Dry weather has taken its toll on the UK wheat crop with grain trade experts forecasting the 2018 harvest could slip below the 14m tonne mark.
Gleadell Agriculture’s trading director Jonathan Lane suggested the final level could be between 13.6m tonnes and 14m tonnes compared with 14.8m tonnes in 2017.
The reduced supply means the UK will be positioned as a net importer with prices here exceeding the costs of shipping grain from Canada, the Black Sea, and Argentina.
Any further upward pressure on wheat prices through the autumn will depend on demand from the ethanol plants in the north-east of England which can take up to 1.2m tonnes out of the market, Mr Lane said.
The 2018 barley crop has also suffered in the dry weather, he added. But at a predicted 6m tonnes – down 0.5m tonnes to 0.75m tonnes on last year’s total – early fears of a very poor harvest have eased.
“It is too early to gauge the barley crop quality accurately at this stage. However, the demand for feed barley is likely to be strong,” Mr Lane predicted.
The lack of available forage means livestock farms are looking to bolster feed stocks. There has already been a marked rise in barley fields cut as wholecrop silage and this has the potential to strengthen prices further, he added.
According to the AHDB the dry weather has pushed up cereal prices in the UK, French and US markets.
Feed wheat futures (Nov-18) closed on 17 July for UK crop at £171.70/t, just £0.20/t below the contract high on 6 July.

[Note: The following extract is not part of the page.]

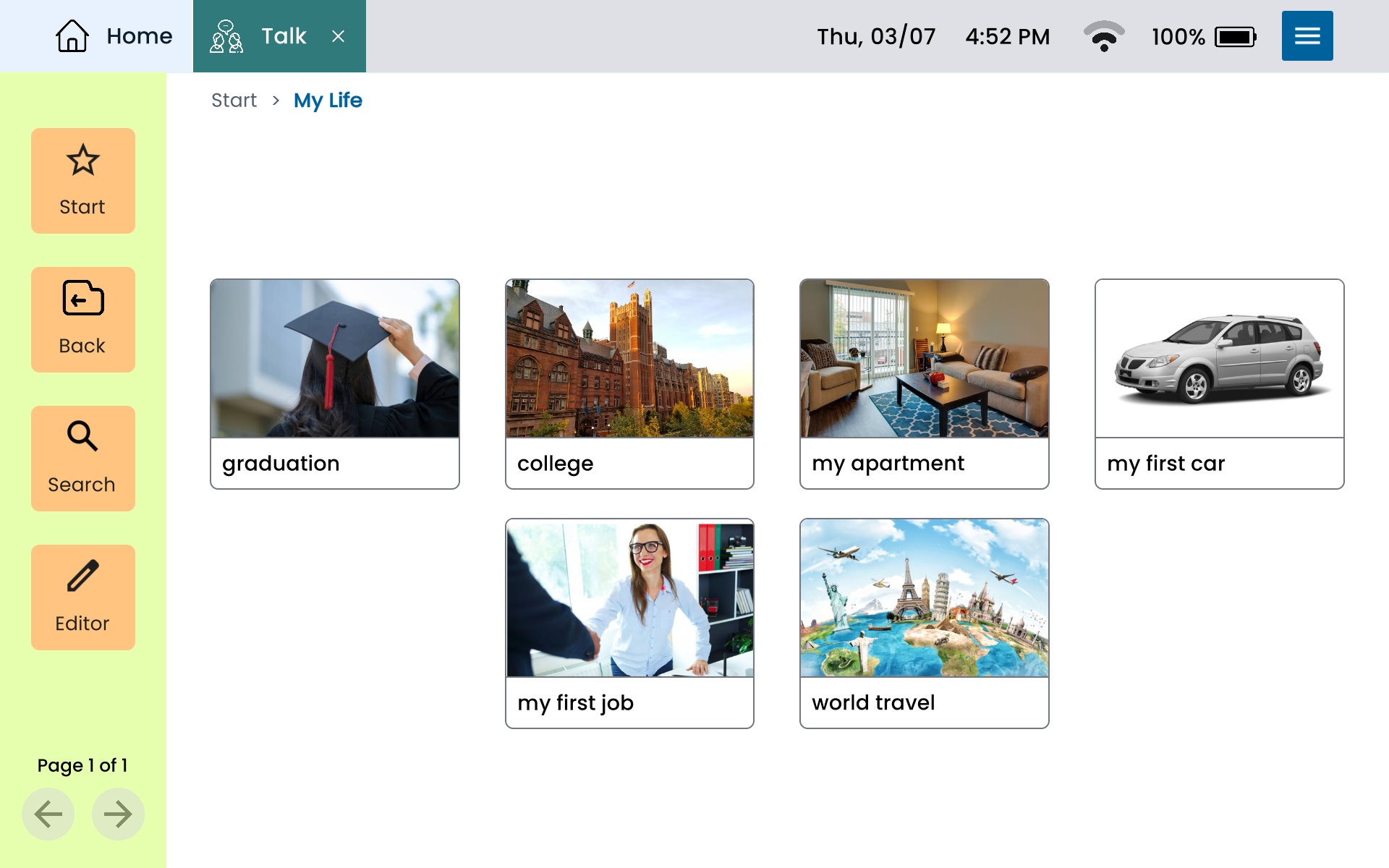Click the battery indicator icon
The width and height of the screenshot is (1389, 868).
1235,37
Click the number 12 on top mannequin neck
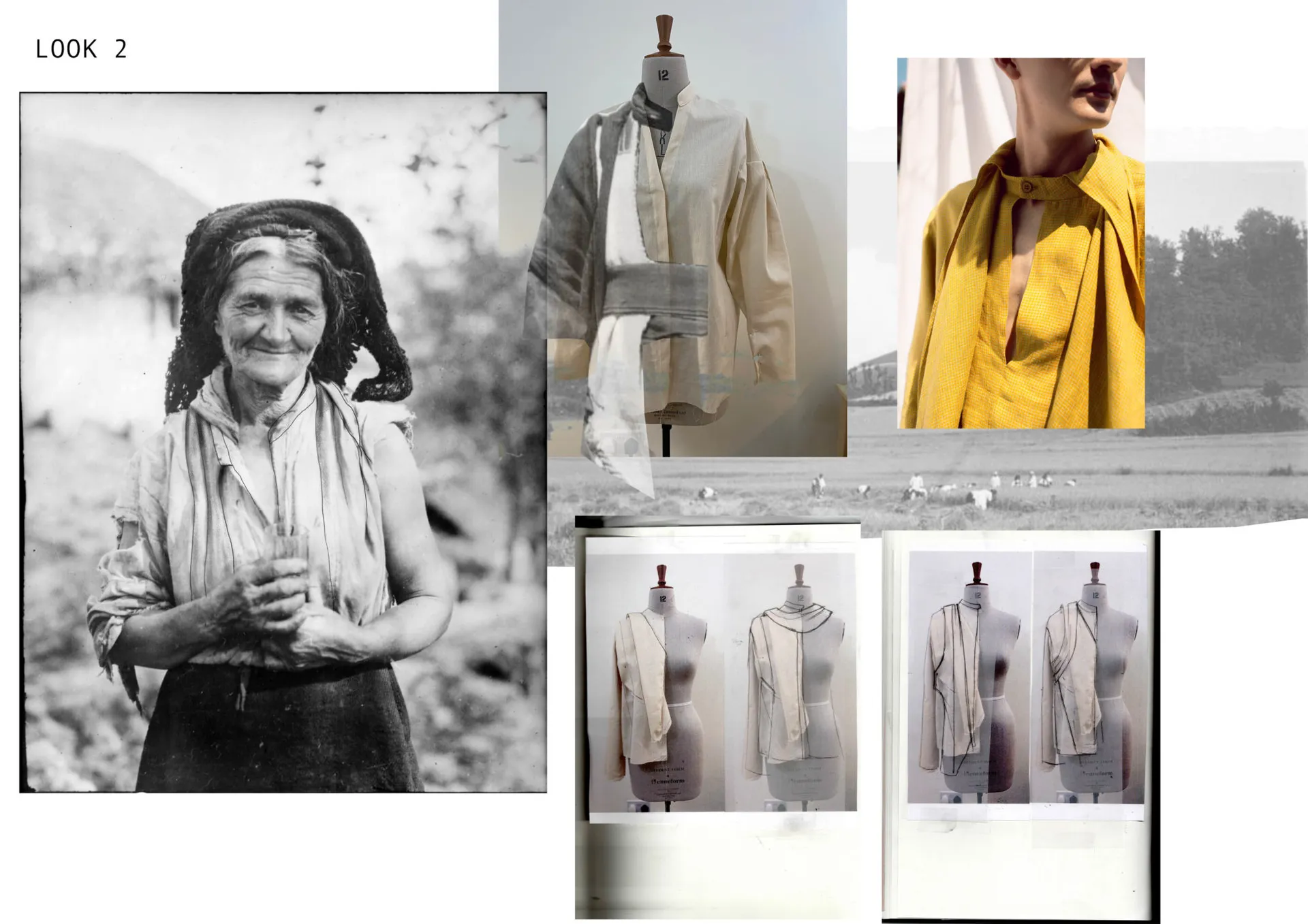 (663, 75)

AHDB analyst Daniel Rooney added Paris milling wheat futures (Dec-18) closed at £167.47/t, rising £3.29/t on the previous day’s close.
“And US new crop wheat futures (Dec-18) also closed higher at £142.63/t in sterling terms, with nearby US wheat reaching the highest price in dollars in over a week at $182.87/t,” Mr Rooney said.

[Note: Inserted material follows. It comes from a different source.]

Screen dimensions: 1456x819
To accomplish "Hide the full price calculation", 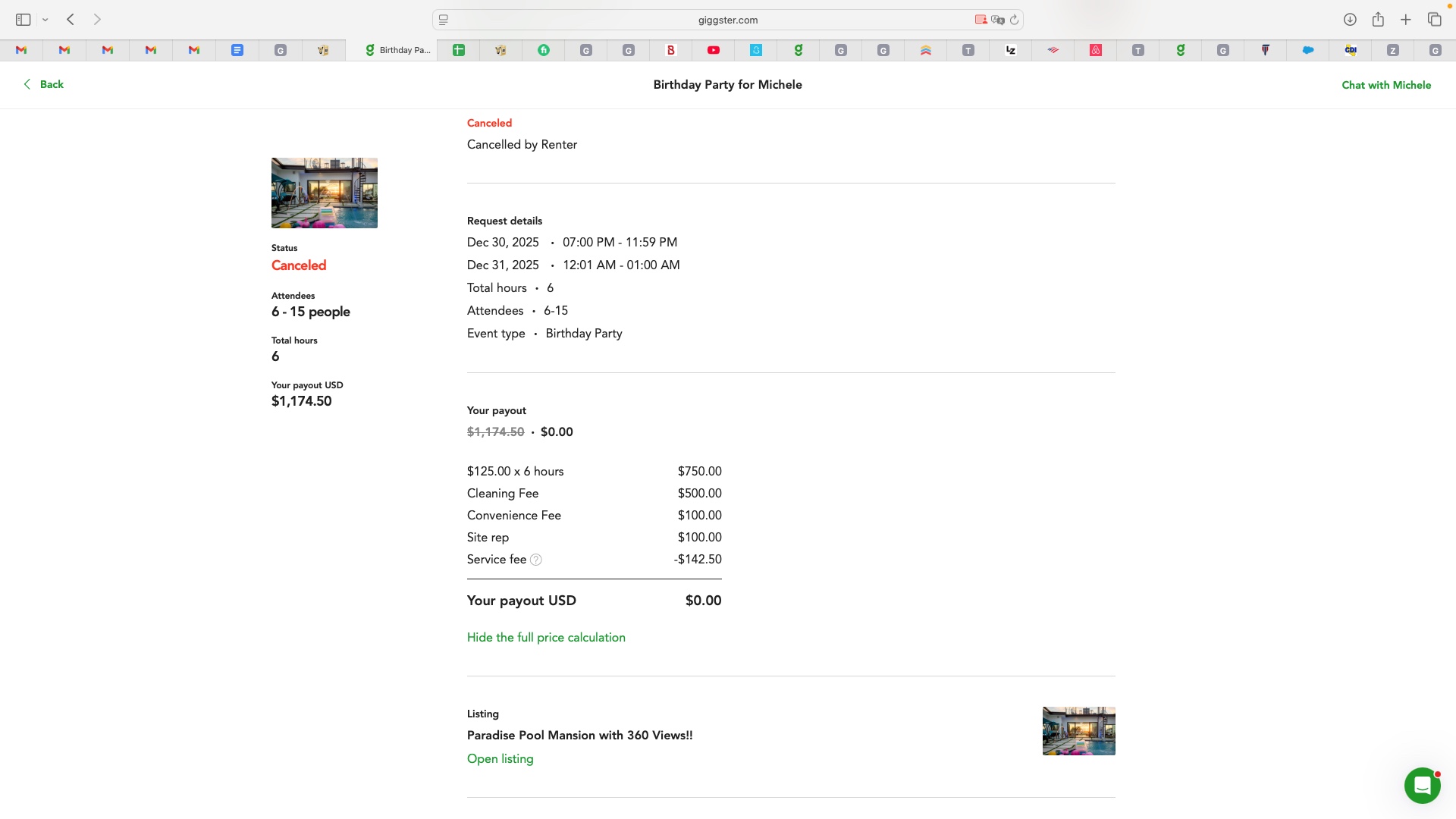I will point(546,638).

Concerns over European and Black Sea wheat in the hot and dry weather are supporting wheat prices while forecasts for German barley production suggest a drop of 1.7m tonnes at 7.3m tonnes for 2018, he said.
Yields seen for oilseed rape have been patchy but are down on average, United Oilseeds, the UK’s largest farmer-owned oilseeds marketing and storage co-op has reported.

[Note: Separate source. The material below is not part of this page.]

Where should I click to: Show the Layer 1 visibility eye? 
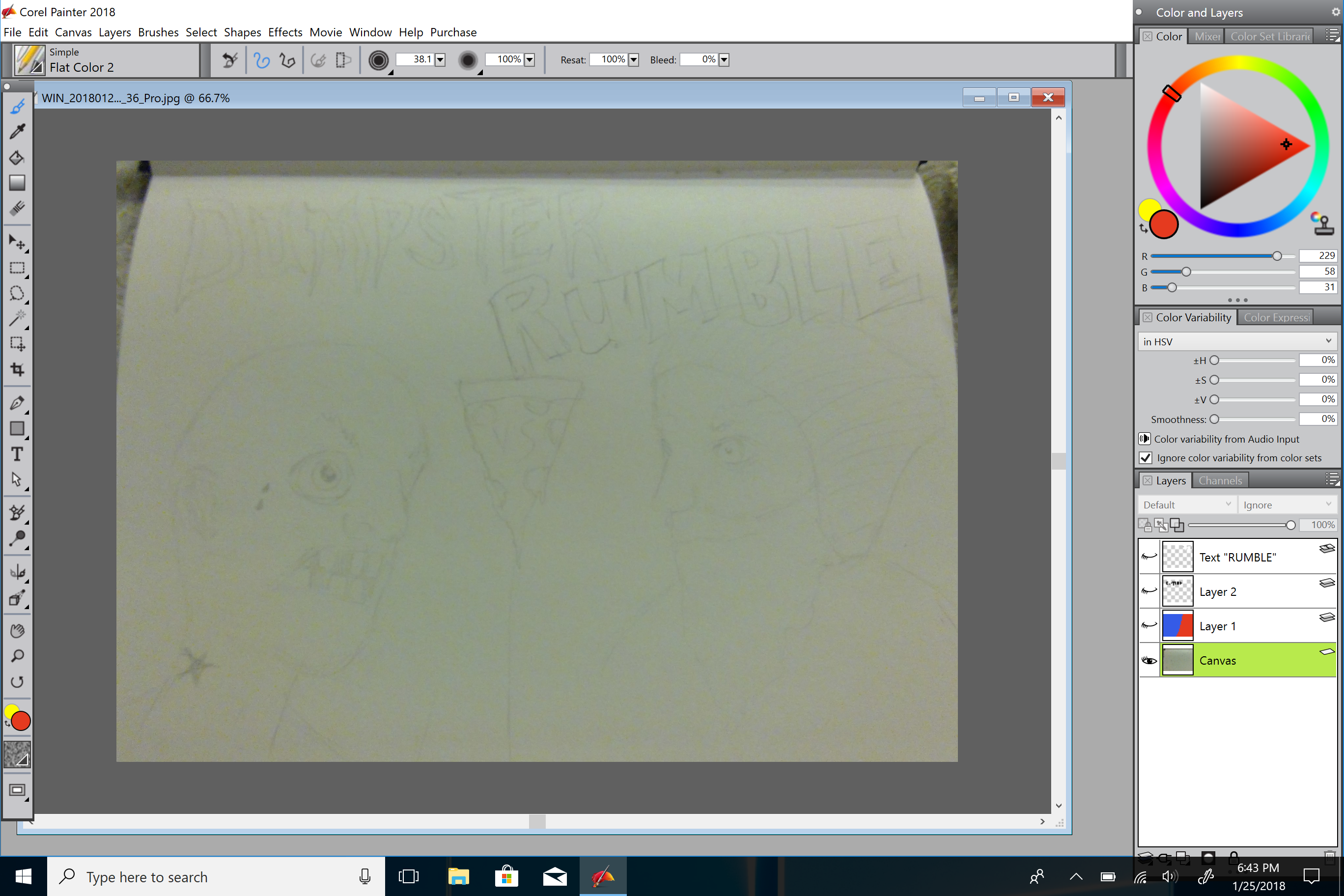pyautogui.click(x=1148, y=626)
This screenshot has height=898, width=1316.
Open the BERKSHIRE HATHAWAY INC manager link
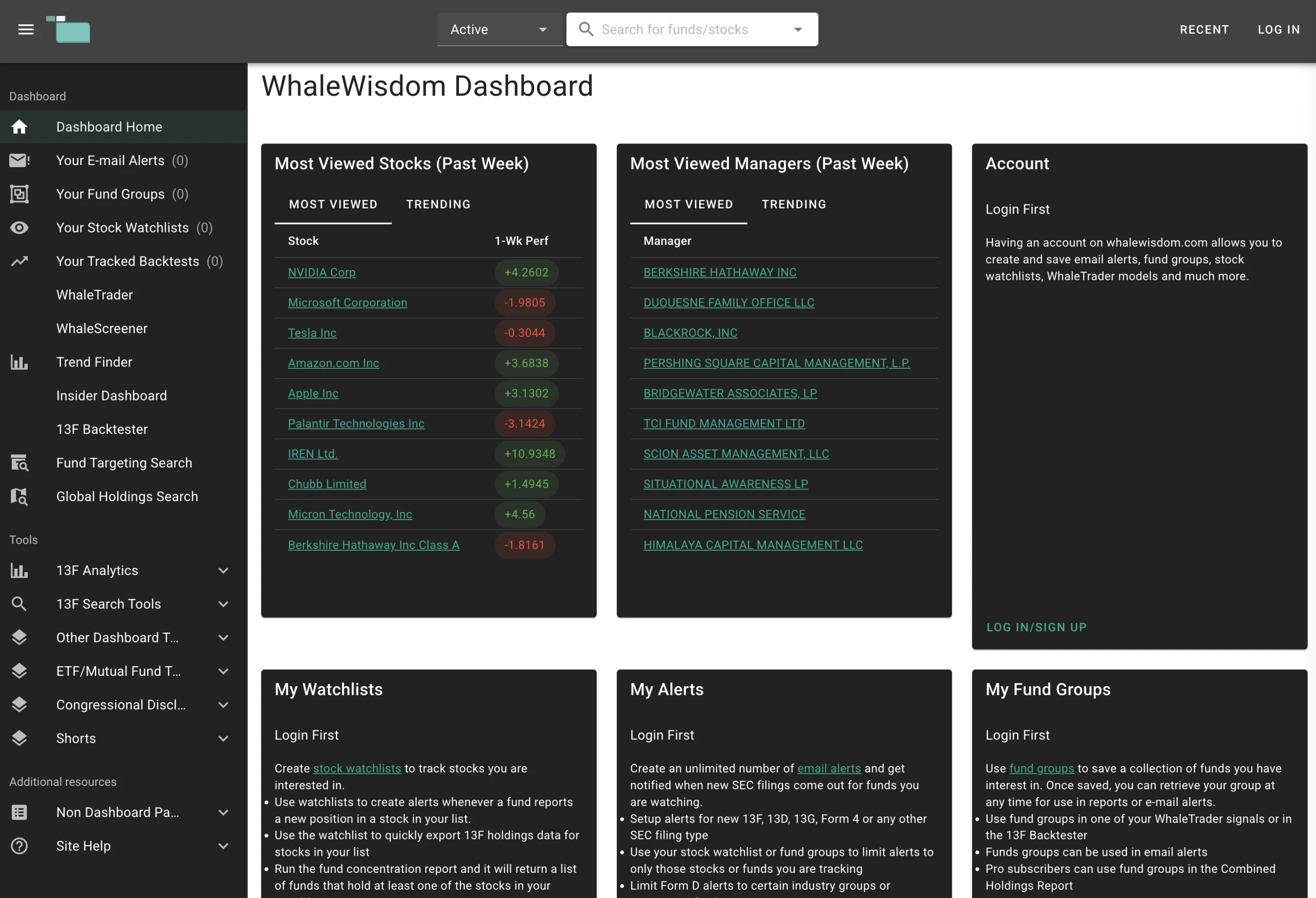[719, 273]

Trading manager Owen Cligg said yields were between 2.5t-4.5t/ha and the huge variation was difficult to pin on any geographical factors.
“It appears to be how the crop has come through the winter but there is no real pattern,” he said.
Overall, the total harvest will be between 1.9m tonnes and 2m tonnes, a figure well below last year despite an increased area of 611,000ha grown in 2018 compared with 569,000ha a year earlier.
This reflects a lower yield at 3.4t/ha in 2018 against 3.9t/ha a year ago, Mr Cligg reported.
He added the reduced yield was reflected across the EU with a total crop of about 20m tonnes.
Despite buyers looking to source supplies from the Ukraine and Canada to bolster stocks, prices were firm in the UK with growers happy to accept values above £300/t, Mr Cligg said.
However, he noted the continuing dry weather was causing increased speculation over planting for next years’ crop.
With planting dates looming many growers are holding back and the UK area could be down considerably next year.
Rape is relatively expensive to grow so dry seed-beds and potential failures carried a higher risk which means farmers are waiting to see if it rains, explained Mr Cligg.